> [DATA TO EXAMINE]:
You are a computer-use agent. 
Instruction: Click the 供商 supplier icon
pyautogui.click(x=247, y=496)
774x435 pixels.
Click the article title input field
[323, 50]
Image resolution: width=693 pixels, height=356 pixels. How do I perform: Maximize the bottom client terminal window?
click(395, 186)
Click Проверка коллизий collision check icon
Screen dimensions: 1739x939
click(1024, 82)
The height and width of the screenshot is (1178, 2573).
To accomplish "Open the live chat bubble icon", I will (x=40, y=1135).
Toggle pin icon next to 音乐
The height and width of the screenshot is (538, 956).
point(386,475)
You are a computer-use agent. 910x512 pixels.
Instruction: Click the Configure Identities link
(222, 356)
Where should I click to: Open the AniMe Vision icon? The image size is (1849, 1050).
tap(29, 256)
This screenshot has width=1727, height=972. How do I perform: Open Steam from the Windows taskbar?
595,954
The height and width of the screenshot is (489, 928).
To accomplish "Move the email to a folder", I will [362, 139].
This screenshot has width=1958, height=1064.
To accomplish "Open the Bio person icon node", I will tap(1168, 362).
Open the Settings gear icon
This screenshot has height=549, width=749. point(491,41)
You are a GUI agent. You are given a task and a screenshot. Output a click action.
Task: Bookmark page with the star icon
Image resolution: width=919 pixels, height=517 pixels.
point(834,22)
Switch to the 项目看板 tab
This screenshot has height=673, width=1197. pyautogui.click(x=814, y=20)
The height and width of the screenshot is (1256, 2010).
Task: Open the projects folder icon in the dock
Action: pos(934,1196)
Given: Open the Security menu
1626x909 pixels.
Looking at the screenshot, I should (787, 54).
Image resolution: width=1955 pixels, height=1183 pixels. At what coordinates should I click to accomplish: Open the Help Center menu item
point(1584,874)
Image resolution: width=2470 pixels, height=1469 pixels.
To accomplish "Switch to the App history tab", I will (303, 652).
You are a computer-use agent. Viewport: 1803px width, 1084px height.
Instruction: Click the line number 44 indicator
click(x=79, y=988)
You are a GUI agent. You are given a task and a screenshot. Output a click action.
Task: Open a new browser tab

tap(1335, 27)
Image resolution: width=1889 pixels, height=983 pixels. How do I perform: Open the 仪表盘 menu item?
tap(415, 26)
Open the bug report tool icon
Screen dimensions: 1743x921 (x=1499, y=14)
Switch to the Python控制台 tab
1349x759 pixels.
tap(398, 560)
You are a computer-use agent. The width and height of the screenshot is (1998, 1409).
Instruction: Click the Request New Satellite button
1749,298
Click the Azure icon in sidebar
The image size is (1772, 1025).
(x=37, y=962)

> [TASK PROMPT]: From the entries, copy every line in which the word "computer" occurs.

> [PROBLEM SOLUTION]:
You are a computer-use agent. 
You are a computer-use agent. 910x512 pixels.
You are a computer-use agent. Viewport: 1803px width, 1084px height.
You are a computer-use agent. The width and height of the screenshot is (1998, 1409).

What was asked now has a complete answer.